Kurduğum hayallerime ulaşmamın imkansızlığına inanmıyorum.Aslında,hayatta imkansız bir şeyin varlığına inanmıyorum,desem daha doğru olur.Fakat nasıl bir hisse bazen geliveriyor işte akla,imkansız olabilme ihtimalleri…
İşte o imkansızlık olasılığı yüksek olan hayallerimi bir balon içine hapsedip,gökyüzüne salmak istiyorum.Hatta adını da ‘dalgıç hayaller’kurmak istiyorum.O kadar dalıp gidiyorum ki onlara…Balonun içindekilerin olabilirliği yokken,bari onları taşıyan balonum özgür olup uçsun.Gitsin en yükseklere.Bulutlara…Oturup misafir olsun onlara.Bir hüzünlü yağmurundan içip,kızgın şimşeklerinden yesin.İçerken kendini bulut ağabeylere anlatsın.Yerken de bulut ağabeylerinin ona olan sert düşüncelerini dinlesin.Belki utanır da bir daha böyle imkansız hayalleri taşımaz diye…
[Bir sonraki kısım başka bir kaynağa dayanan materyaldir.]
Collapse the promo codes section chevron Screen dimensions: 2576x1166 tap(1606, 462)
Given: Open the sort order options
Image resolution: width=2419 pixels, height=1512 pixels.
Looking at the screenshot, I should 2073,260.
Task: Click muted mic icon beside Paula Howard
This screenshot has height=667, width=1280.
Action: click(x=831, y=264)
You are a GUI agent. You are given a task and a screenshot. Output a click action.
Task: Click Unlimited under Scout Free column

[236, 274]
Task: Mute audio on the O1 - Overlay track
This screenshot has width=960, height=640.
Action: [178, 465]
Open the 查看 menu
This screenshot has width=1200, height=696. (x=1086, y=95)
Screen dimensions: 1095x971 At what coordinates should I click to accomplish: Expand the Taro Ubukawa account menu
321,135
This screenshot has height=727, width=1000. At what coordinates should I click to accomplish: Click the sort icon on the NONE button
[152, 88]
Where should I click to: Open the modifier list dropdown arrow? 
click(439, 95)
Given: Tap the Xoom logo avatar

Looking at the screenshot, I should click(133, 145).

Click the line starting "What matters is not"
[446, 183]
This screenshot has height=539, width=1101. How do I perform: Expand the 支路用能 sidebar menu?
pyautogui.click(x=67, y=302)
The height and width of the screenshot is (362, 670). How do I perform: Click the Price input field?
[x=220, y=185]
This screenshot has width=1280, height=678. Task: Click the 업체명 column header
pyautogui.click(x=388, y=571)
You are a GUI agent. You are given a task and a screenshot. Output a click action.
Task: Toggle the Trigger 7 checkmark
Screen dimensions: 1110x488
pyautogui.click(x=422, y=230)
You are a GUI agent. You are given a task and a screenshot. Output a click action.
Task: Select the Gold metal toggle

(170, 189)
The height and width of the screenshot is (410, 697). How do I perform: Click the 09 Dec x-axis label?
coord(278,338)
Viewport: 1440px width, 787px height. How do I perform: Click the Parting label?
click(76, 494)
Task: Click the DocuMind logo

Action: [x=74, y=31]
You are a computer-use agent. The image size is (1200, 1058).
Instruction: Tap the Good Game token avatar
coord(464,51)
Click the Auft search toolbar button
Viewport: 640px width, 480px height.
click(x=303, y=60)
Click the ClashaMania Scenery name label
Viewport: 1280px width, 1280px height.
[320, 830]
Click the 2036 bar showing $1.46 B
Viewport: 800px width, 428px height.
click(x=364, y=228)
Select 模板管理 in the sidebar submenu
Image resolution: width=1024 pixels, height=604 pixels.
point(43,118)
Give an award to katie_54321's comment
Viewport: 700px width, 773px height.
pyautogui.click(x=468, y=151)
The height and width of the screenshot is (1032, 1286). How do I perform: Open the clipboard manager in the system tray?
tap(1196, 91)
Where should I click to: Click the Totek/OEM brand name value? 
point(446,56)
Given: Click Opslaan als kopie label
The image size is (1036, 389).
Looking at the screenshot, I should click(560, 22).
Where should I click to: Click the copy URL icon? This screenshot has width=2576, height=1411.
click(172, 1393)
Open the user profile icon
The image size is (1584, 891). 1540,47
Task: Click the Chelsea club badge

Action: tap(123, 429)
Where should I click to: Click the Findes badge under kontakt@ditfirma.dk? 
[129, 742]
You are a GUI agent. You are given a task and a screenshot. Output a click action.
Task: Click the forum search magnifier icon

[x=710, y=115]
Belki,belki sandığım gibi yükseklere uçmaz,başka bir yerde iner yeryüzüne!Orada da benim gibi her gün aynı hayalin peşinden koşmaktan usanıp,onları bir balonla yolculuğa uğurlamak isteyen küçük bir çocuk vardır.Tam balonun ucunu bırakacakken,balonumu fark edip onu da diğer eline alır.Bir elinde benimkini,diğerinde ise kendi kini tutar.Belki de balonu patlatıp,havaya bırakır hayallerimizi.Onları taşıyanı değil,içindekini azat etmek için.Yada onun da hayalleri aynı benimki gibidir.İki balonu da birbirine bağlayıp,bırakır gökyüzüne.Kim bilir belki de balonumun ipi bir dilek ağacına takılır.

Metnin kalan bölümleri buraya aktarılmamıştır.